Goal: Can you render the listing from the line with "Where should I" to the line with "pos(1611,742)", both included, as a two-column CSV with the columns instruction and location, one row per text-and-answer pair, each field quoted and its line breaks replaced by spaces? Leave the pictures out.

Supplied data:
— Start —
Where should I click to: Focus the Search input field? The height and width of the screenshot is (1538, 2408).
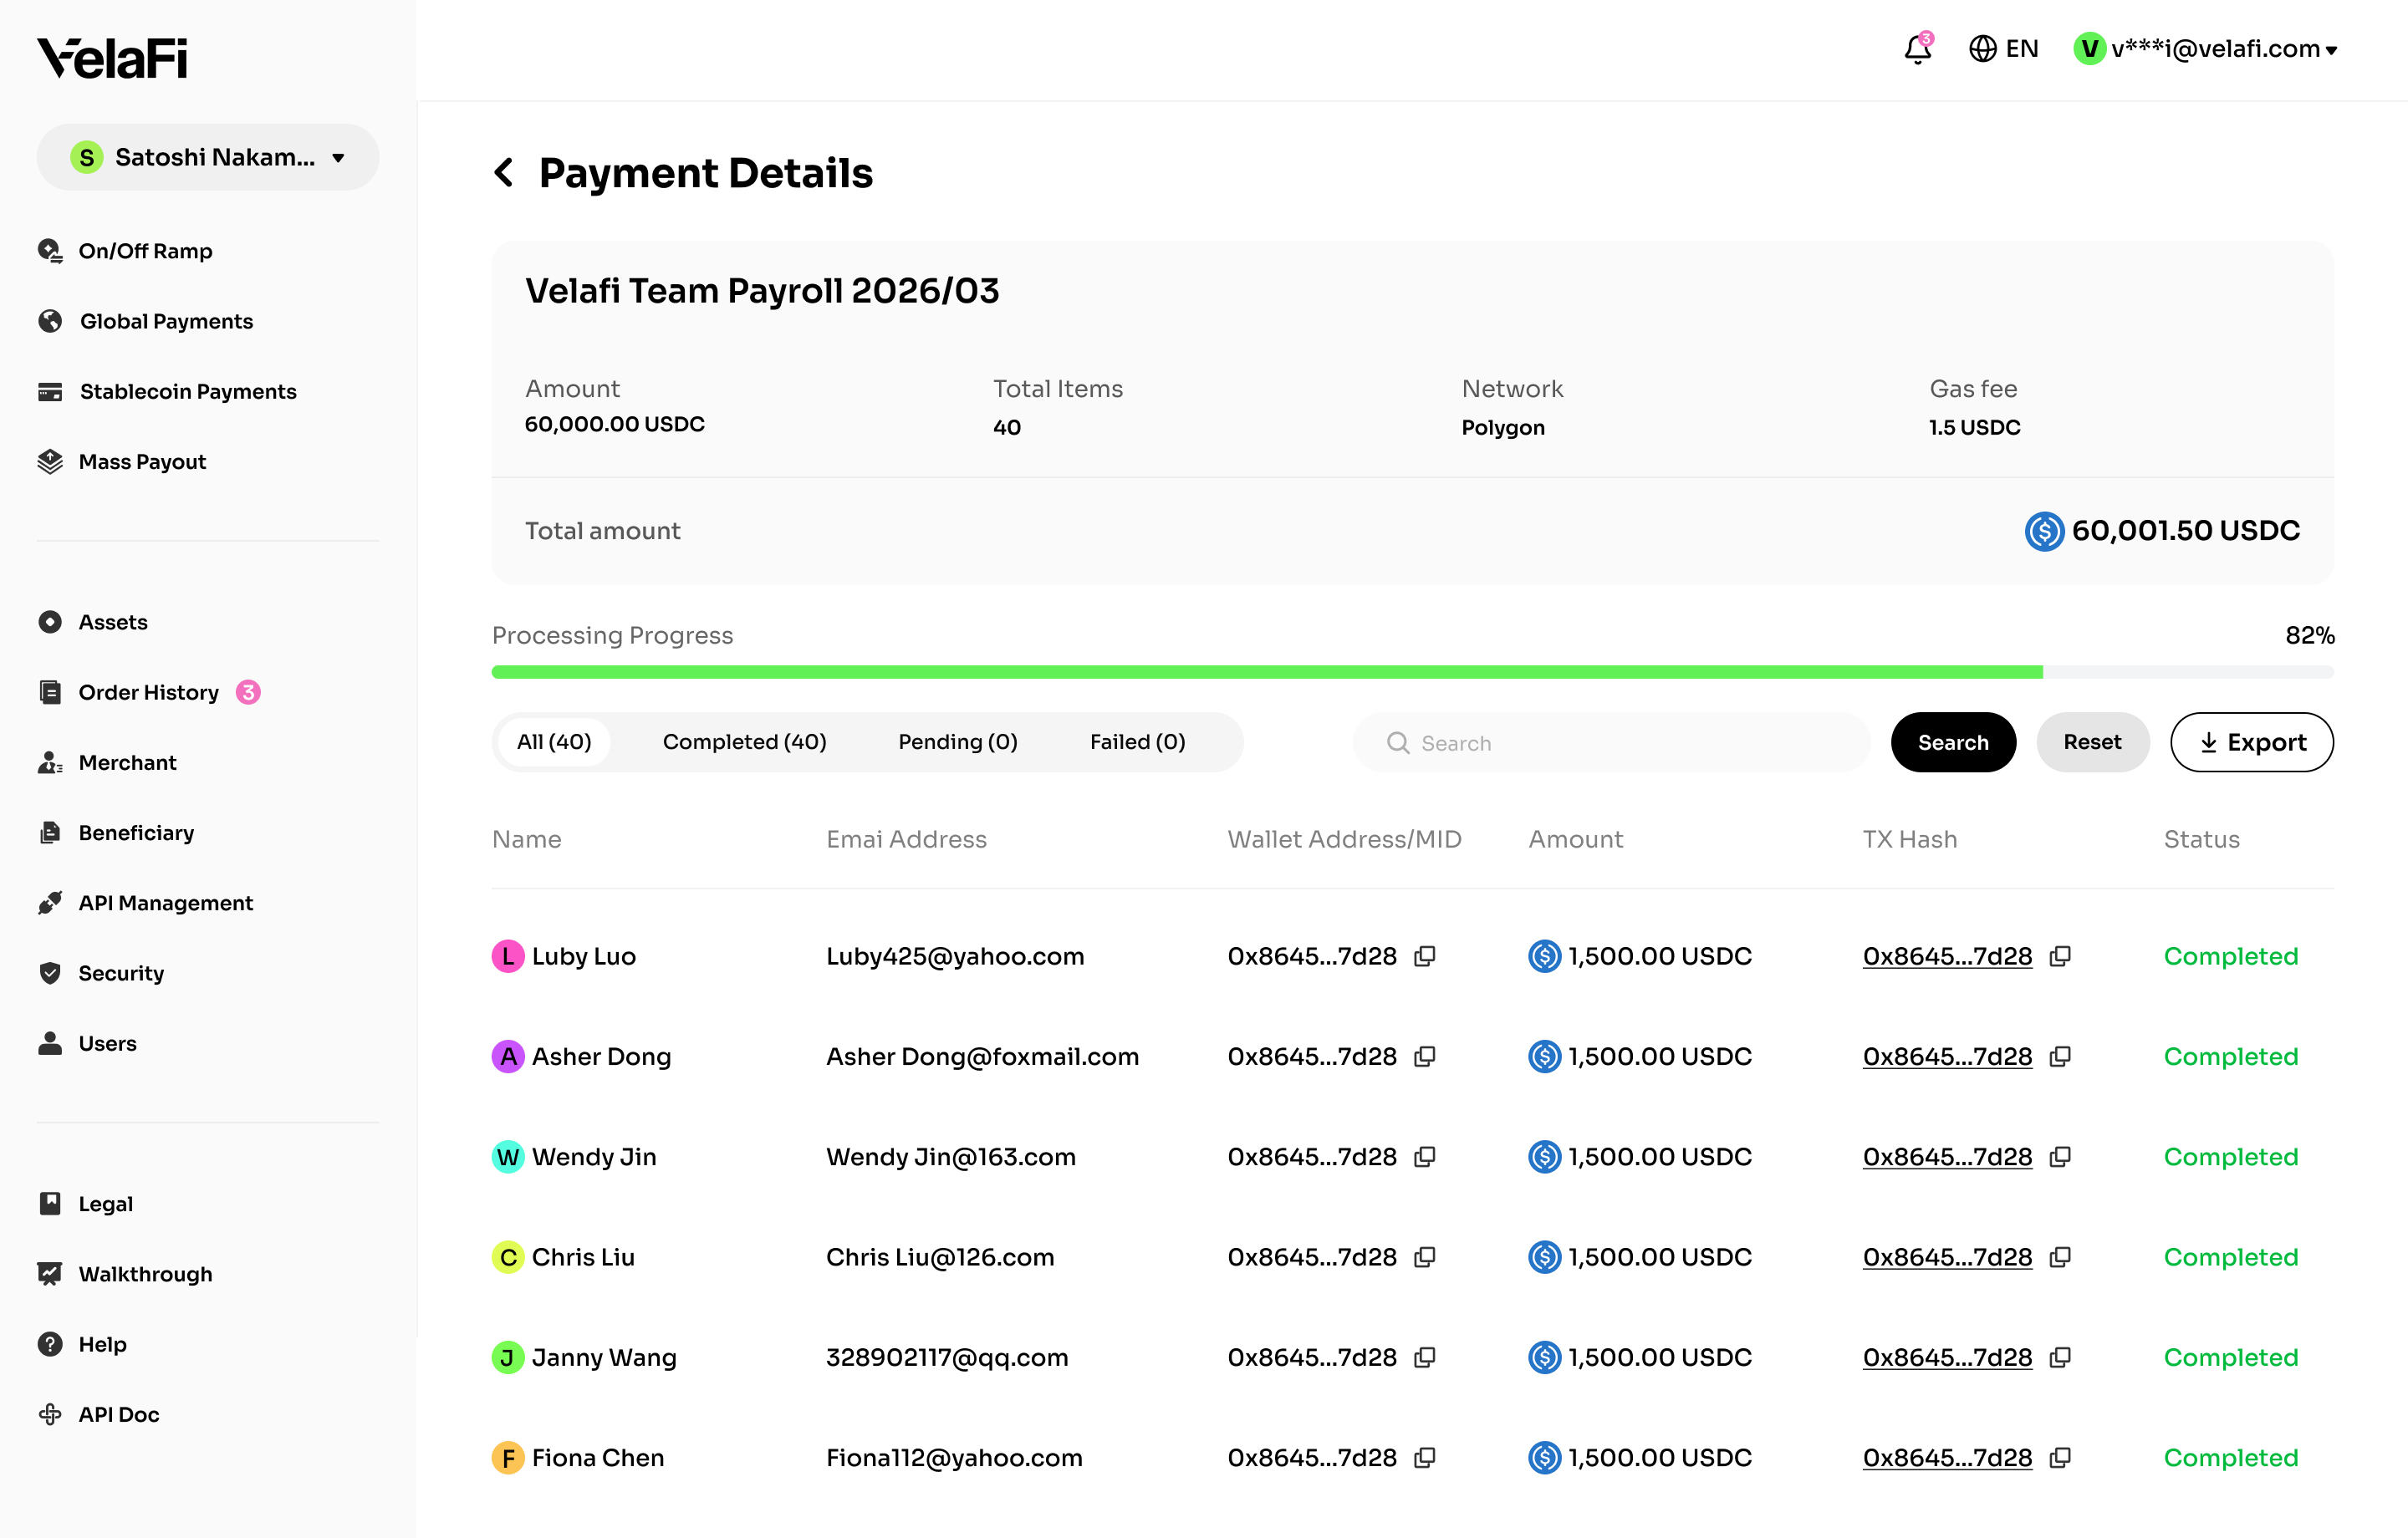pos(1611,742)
— End —
— Start —
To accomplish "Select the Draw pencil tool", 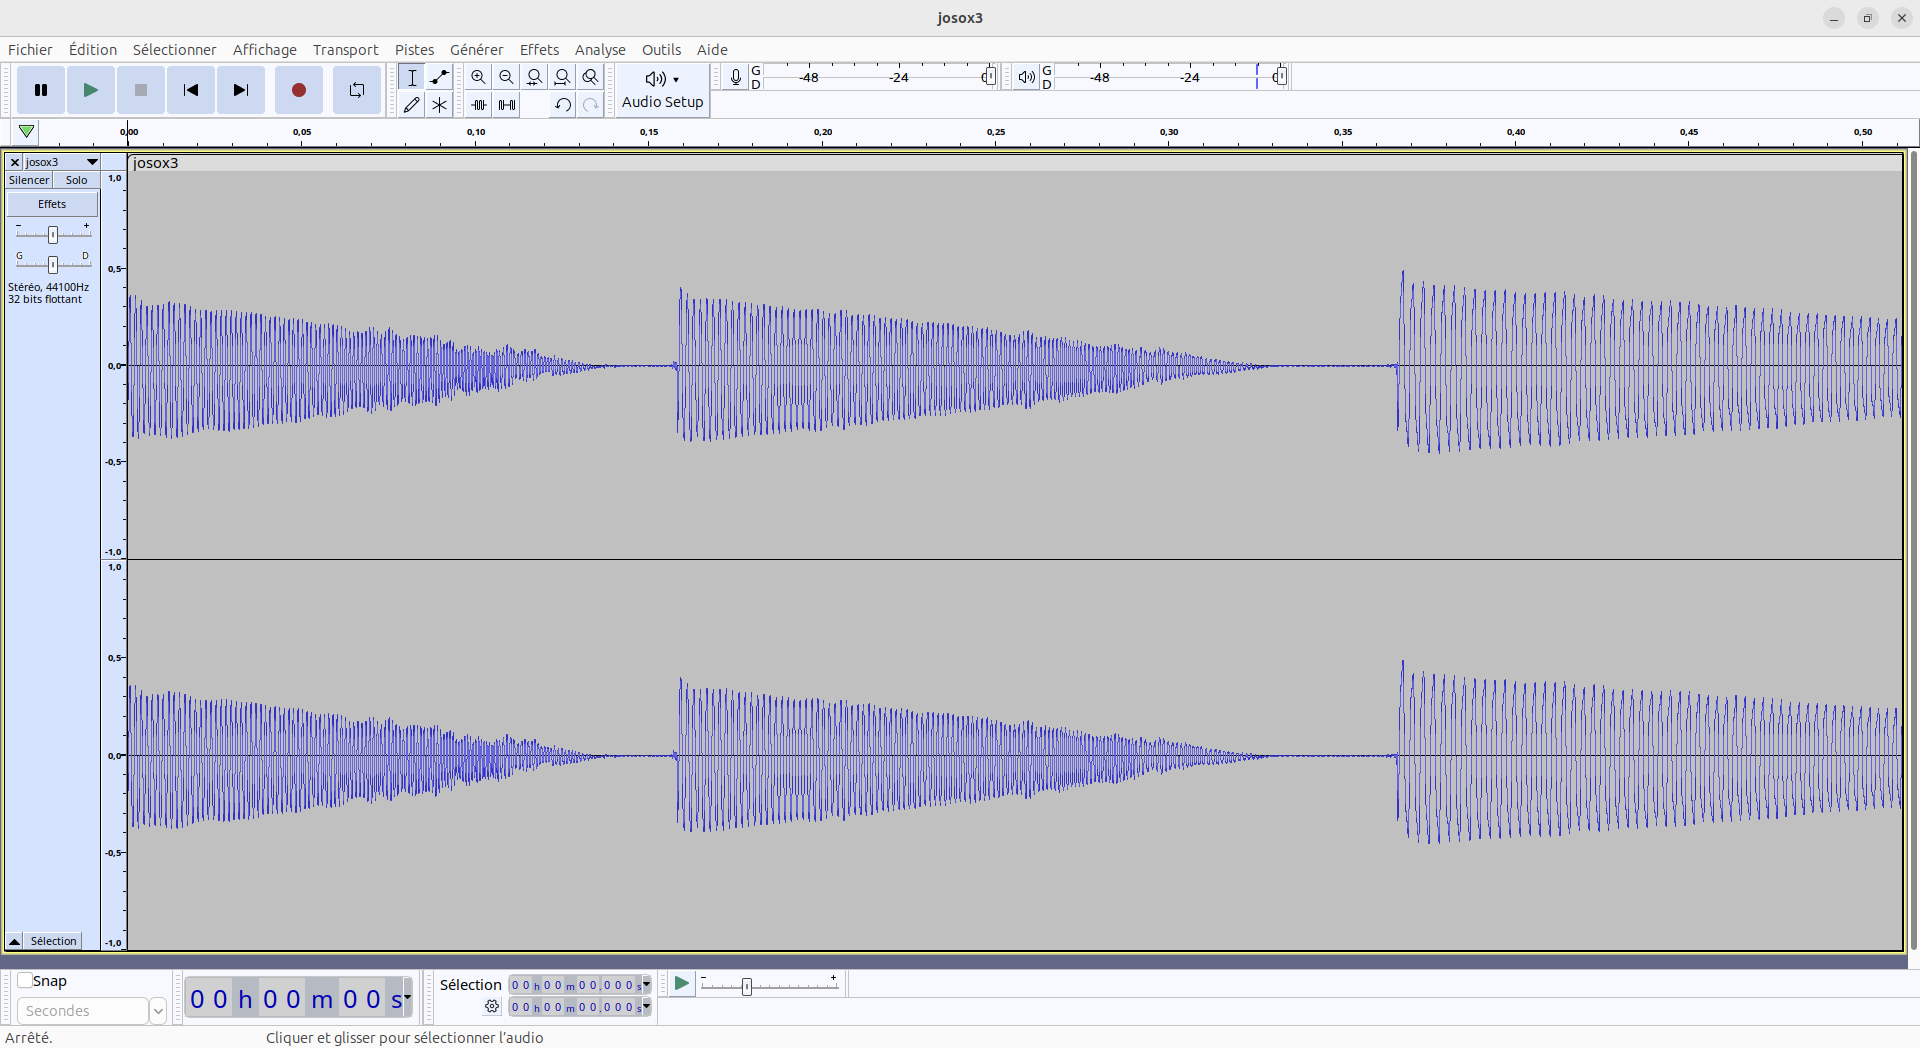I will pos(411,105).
— End —
— Start —
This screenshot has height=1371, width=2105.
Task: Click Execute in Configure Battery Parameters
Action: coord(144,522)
— End —
Response to the task:
instruction,location
"Where should I click to: Focus the Search input field? The height and width of the screenshot is (1538, 2408).","pos(1611,742)"